Руки у него были большие, пухлые, как бы бескостные, и усыпанные веснушками. Мягким и таким глухим голосом, словно кусок застрял у него в пищеводе, приветствовал г-н Пфюль Герду Будденброк, когда она, приподняв портьеру, входила в гостиную:
— Ваш покорный слуга, сударыня.
Слегка привстав со стула, склонив голову и почтительно пожимая правой рукой протянутую ему руку, он левой уже брал квинты, уверенно и четко, а Герда быстро благодаря исключительной тонкости слуха настраивала своего Страдивариуса.
— Сыграем бемольный концерт Баха, господин Пфюль. В прошлый раз у нас не совсем хорошо получилось адажио…
И органист начинал играть. Но едва только успевали прозвучать первые аккорды, как дверь из коридора медленно, осторожно приоткрывалась и маленький Иоганн, неслышно ступая по ковру, прокрадывался в дальний угол, где стояло кресло. Там он усаживался, обеими руками обхватывал колени и, стараясь не шевелиться, прислушивался к музыке и к разговорам.
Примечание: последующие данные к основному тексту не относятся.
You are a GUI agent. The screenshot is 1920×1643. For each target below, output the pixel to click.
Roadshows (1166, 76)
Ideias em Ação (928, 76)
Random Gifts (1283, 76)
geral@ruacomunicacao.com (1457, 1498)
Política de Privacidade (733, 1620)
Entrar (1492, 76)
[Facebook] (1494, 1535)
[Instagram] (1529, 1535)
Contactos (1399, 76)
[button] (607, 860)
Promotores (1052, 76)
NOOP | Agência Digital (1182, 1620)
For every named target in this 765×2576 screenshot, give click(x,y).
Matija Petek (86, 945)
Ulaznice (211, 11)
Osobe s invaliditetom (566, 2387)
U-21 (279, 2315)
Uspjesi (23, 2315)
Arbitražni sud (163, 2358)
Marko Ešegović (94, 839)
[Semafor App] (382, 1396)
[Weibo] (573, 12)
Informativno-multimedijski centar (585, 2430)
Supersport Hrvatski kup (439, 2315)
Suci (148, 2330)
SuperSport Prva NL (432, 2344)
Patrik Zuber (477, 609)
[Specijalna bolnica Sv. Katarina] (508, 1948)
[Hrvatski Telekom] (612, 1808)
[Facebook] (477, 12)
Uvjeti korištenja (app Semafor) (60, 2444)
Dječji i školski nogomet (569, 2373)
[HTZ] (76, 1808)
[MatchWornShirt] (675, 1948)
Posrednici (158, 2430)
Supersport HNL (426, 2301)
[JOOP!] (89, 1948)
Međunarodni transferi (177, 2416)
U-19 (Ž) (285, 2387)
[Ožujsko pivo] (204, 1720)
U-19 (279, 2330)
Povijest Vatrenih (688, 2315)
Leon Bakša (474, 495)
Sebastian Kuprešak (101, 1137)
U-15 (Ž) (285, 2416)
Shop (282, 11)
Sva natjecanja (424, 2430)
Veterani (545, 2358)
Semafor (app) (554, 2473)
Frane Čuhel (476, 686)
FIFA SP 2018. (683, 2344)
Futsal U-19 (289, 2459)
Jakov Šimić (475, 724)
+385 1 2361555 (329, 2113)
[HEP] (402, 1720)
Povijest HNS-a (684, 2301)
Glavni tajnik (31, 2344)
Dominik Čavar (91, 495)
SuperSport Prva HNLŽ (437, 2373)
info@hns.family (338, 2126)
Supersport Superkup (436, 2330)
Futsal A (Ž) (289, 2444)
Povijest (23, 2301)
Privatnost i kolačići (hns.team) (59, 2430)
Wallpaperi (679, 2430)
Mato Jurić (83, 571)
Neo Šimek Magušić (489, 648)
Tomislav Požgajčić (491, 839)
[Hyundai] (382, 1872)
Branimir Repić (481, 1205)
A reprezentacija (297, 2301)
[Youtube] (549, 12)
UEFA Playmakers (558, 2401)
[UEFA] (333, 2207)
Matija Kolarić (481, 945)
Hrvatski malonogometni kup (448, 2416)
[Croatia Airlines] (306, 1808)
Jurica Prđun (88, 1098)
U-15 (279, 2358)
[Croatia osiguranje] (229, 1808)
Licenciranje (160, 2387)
— Ну что, Ганно, пришел послушать? — спрашивала в перерыве Герда, глядя на него своими близко поставленными глазами, разгоревшимися от игры и блестевшими влажным блеском.
Мальчик вставал и с безмолвным поклоном протягивал руку г-ну Пфюлю, который ласково и бережно гладил его русые волосы, так мягко и красиво ложившиеся на лоб и виски.
— Слушай, слушай, сынок, — приветливо говорил органист, и Ганно, не без робости поглядывая на его огромный вздымавшийся кадык, снова быстро и бесшумно возвращался на свое место, горя желанием поскорее услышать продолжение игры и сопутствующие ей разговоры.
111
Палестрина Джованни Пьерлуиджи (1525—1594) — крупнейший композитор церковной музыки; прозван по месту рождения, небольшому итальянскому городку Палестрина.